[Information Boundary: Start]
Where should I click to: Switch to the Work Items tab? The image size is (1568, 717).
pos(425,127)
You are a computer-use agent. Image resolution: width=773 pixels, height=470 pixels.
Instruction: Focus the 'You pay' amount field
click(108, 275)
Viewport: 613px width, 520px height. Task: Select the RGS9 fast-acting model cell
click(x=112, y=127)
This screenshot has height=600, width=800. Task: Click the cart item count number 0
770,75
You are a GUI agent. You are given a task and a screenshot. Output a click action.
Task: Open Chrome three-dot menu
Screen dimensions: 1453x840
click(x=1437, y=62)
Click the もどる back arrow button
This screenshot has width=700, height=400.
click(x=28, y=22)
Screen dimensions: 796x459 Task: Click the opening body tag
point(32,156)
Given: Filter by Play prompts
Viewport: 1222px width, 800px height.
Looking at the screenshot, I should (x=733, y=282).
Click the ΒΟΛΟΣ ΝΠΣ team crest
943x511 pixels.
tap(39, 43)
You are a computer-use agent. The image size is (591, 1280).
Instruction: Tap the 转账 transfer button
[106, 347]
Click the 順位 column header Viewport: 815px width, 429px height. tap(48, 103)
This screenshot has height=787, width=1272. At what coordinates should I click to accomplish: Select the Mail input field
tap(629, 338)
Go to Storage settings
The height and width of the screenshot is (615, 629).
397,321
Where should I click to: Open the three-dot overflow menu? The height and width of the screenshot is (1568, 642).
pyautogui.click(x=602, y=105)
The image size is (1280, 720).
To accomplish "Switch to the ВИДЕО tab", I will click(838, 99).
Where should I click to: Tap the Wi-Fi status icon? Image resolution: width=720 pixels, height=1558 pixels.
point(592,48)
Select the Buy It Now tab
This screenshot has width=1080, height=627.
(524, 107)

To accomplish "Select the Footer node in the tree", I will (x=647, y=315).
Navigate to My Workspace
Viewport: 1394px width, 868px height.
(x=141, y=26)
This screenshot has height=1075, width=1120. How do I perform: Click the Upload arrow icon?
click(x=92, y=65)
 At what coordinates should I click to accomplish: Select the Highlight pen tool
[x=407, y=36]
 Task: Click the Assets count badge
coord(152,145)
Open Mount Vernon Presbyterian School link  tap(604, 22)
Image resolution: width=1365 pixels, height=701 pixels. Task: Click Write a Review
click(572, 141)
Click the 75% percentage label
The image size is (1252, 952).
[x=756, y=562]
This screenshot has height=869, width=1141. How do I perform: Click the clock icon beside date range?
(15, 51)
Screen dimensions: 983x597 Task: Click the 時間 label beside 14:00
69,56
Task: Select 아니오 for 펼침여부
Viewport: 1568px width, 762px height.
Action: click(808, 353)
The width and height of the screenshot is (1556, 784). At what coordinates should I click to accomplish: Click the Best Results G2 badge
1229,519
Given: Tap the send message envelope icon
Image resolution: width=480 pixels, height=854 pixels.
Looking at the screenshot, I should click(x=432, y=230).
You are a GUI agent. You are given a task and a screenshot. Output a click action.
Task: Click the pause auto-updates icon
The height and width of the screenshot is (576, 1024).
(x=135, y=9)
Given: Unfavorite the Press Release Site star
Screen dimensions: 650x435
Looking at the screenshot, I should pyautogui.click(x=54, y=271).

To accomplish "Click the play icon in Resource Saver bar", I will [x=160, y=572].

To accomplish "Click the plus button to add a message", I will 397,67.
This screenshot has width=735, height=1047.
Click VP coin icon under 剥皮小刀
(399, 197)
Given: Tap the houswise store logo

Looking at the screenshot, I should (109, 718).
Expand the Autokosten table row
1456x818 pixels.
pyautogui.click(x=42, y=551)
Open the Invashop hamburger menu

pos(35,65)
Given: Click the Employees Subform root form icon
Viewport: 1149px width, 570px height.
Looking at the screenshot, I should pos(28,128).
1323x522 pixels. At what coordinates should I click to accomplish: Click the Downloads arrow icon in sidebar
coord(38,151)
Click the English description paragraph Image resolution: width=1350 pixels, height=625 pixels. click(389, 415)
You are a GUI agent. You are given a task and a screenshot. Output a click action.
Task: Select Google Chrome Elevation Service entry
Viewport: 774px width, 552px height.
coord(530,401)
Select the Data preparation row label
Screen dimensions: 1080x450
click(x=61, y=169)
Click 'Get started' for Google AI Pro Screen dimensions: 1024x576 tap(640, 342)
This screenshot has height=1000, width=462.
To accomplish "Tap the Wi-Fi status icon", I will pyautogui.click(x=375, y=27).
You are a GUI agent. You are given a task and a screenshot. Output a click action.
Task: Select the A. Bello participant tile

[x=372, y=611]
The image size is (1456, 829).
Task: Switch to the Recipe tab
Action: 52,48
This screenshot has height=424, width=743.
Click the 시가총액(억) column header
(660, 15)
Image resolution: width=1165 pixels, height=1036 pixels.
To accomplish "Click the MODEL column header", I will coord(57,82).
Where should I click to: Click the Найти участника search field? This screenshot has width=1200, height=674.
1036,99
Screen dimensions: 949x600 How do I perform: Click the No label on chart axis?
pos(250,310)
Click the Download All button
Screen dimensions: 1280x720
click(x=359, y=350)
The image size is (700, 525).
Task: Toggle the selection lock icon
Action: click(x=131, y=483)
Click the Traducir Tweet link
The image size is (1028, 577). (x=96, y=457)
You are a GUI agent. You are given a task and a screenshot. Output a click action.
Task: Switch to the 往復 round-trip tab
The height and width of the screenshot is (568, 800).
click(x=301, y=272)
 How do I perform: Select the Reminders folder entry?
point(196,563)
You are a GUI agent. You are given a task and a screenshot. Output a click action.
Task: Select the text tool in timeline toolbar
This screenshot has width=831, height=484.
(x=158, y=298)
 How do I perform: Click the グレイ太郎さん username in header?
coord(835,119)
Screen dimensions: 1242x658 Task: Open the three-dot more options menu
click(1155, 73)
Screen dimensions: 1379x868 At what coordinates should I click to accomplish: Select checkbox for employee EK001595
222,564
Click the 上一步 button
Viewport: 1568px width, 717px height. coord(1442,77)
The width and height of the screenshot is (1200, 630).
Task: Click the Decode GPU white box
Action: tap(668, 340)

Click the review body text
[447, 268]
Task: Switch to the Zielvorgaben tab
[Information Boundary: End]
Goal of the exercise:
The entire listing has to be written out again exactly.

Task result:
Where should I click to: Switch to the Work Items tab? The image size is (1568, 717).
pos(425,127)
You are a computer-use agent. Image resolution: width=773 pixels, height=470 pixels.
Instruction: Focus the 'You pay' amount field
click(108, 275)
Viewport: 613px width, 520px height. Task: Select the RGS9 fast-acting model cell
click(x=112, y=127)
This screenshot has height=600, width=800. Task: Click the cart item count number 0
770,75
You are a GUI agent. You are given a task and a screenshot. Output a click action.
Task: Open Chrome three-dot menu
Screen dimensions: 1453x840
click(x=1437, y=62)
Click the もどる back arrow button
This screenshot has width=700, height=400.
click(x=28, y=22)
Screen dimensions: 796x459 Task: Click the opening body tag
point(32,156)
Given: Filter by Play prompts
Viewport: 1222px width, 800px height.
Looking at the screenshot, I should (x=733, y=282).
Click the ΒΟΛΟΣ ΝΠΣ team crest
943x511 pixels.
tap(39, 43)
You are a computer-use agent. The image size is (591, 1280).
Instruction: Tap the 转账 transfer button
[106, 347]
Click the 順位 column header Viewport: 815px width, 429px height. tap(48, 103)
This screenshot has height=787, width=1272. At what coordinates should I click to accomplish: Select the Mail input field
tap(629, 338)
Go to Storage settings
The height and width of the screenshot is (615, 629).
397,321
Where should I click to: Open the three-dot overflow menu? The height and width of the screenshot is (1568, 642).
pyautogui.click(x=602, y=105)
The image size is (1280, 720).
To accomplish "Switch to the ВИДЕО tab", I will click(838, 99).
Where should I click to: Tap the Wi-Fi status icon? Image resolution: width=720 pixels, height=1558 pixels.
point(592,48)
Select the Buy It Now tab
This screenshot has width=1080, height=627.
(524, 107)

To accomplish "Select the Footer node in the tree", I will (x=647, y=315).
Navigate to My Workspace
Viewport: 1394px width, 868px height.
(x=141, y=26)
This screenshot has height=1075, width=1120. How do I perform: Click the Upload arrow icon?
click(x=92, y=65)
 At what coordinates should I click to accomplish: Select the Highlight pen tool
[x=407, y=36]
 Task: Click the Assets count badge
coord(152,145)
Open Mount Vernon Presbyterian School link  tap(604, 22)
Image resolution: width=1365 pixels, height=701 pixels. Task: Click Write a Review
click(572, 141)
Click the 75% percentage label
The image size is (1252, 952).
[x=756, y=562]
This screenshot has height=869, width=1141. How do I perform: Click the clock icon beside date range?
(15, 51)
Screen dimensions: 983x597 Task: Click the 時間 label beside 14:00
69,56
Task: Select 아니오 for 펼침여부
Viewport: 1568px width, 762px height.
Action: click(808, 353)
The width and height of the screenshot is (1556, 784). At what coordinates should I click to accomplish: Click the Best Results G2 badge
1229,519
Given: Tap the send message envelope icon
Image resolution: width=480 pixels, height=854 pixels.
Looking at the screenshot, I should click(x=432, y=230).
You are a GUI agent. You are given a task and a screenshot. Output a click action.
Task: Click the pause auto-updates icon
The height and width of the screenshot is (576, 1024).
(x=135, y=9)
Given: Unfavorite the Press Release Site star
Screen dimensions: 650x435
Looking at the screenshot, I should pyautogui.click(x=54, y=271).

To accomplish "Click the play icon in Resource Saver bar", I will [x=160, y=572].

To accomplish "Click the plus button to add a message", I will 397,67.
This screenshot has width=735, height=1047.
Click VP coin icon under 剥皮小刀
(399, 197)
Given: Tap the houswise store logo

Looking at the screenshot, I should (109, 718).
Expand the Autokosten table row
1456x818 pixels.
pyautogui.click(x=42, y=551)
Open the Invashop hamburger menu

pos(35,65)
Given: Click the Employees Subform root form icon
Viewport: 1149px width, 570px height.
Looking at the screenshot, I should pos(28,128).
1323x522 pixels. At what coordinates should I click to accomplish: Click the Downloads arrow icon in sidebar
coord(38,151)
Click the English description paragraph Image resolution: width=1350 pixels, height=625 pixels. click(389, 415)
You are a GUI agent. You are given a task and a screenshot. Output a click action.
Task: Select Google Chrome Elevation Service entry
Viewport: 774px width, 552px height.
coord(530,401)
Select the Data preparation row label
Screen dimensions: 1080x450
click(x=61, y=169)
Click 'Get started' for Google AI Pro Screen dimensions: 1024x576 tap(640, 342)
This screenshot has height=1000, width=462.
To accomplish "Tap the Wi-Fi status icon", I will pyautogui.click(x=375, y=27).
You are a GUI agent. You are given a task and a screenshot. Output a click action.
Task: Select the A. Bello participant tile

[x=372, y=611]
The image size is (1456, 829).
Task: Switch to the Recipe tab
Action: 52,48
This screenshot has height=424, width=743.
Click the 시가총액(억) column header
(660, 15)
Image resolution: width=1165 pixels, height=1036 pixels.
To accomplish "Click the MODEL column header", I will coord(57,82).
Where should I click to: Click the Найти участника search field? This screenshot has width=1200, height=674.
1036,99
Screen dimensions: 949x600 How do I perform: Click the No label on chart axis?
pos(250,310)
Click the Download All button
Screen dimensions: 1280x720
click(x=359, y=350)
The image size is (700, 525).
Task: Toggle the selection lock icon
Action: click(x=131, y=483)
Click the Traducir Tweet link
The image size is (1028, 577). (x=96, y=457)
You are a GUI agent. You are given a task and a screenshot. Output a click action.
Task: Switch to the 往復 round-trip tab
The height and width of the screenshot is (568, 800).
click(x=301, y=272)
 How do I perform: Select the Reminders folder entry?
point(196,563)
You are a GUI agent. You are given a task and a screenshot. Output a click action.
Task: Select the text tool in timeline toolbar
This screenshot has width=831, height=484.
(x=158, y=298)
 How do I perform: Click the グレイ太郎さん username in header?
coord(835,119)
Screen dimensions: 1242x658 Task: Open the three-dot more options menu
click(1155, 73)
Screen dimensions: 1379x868 At what coordinates should I click to accomplish: Select checkbox for employee EK001595
222,564
Click the 上一步 button
Viewport: 1568px width, 717px height. coord(1442,77)
The width and height of the screenshot is (1200, 630).
Task: Click the Decode GPU white box
Action: tap(668, 340)

Click the review body text
[447, 268]
Task: Switch to the Zielvorgaben tab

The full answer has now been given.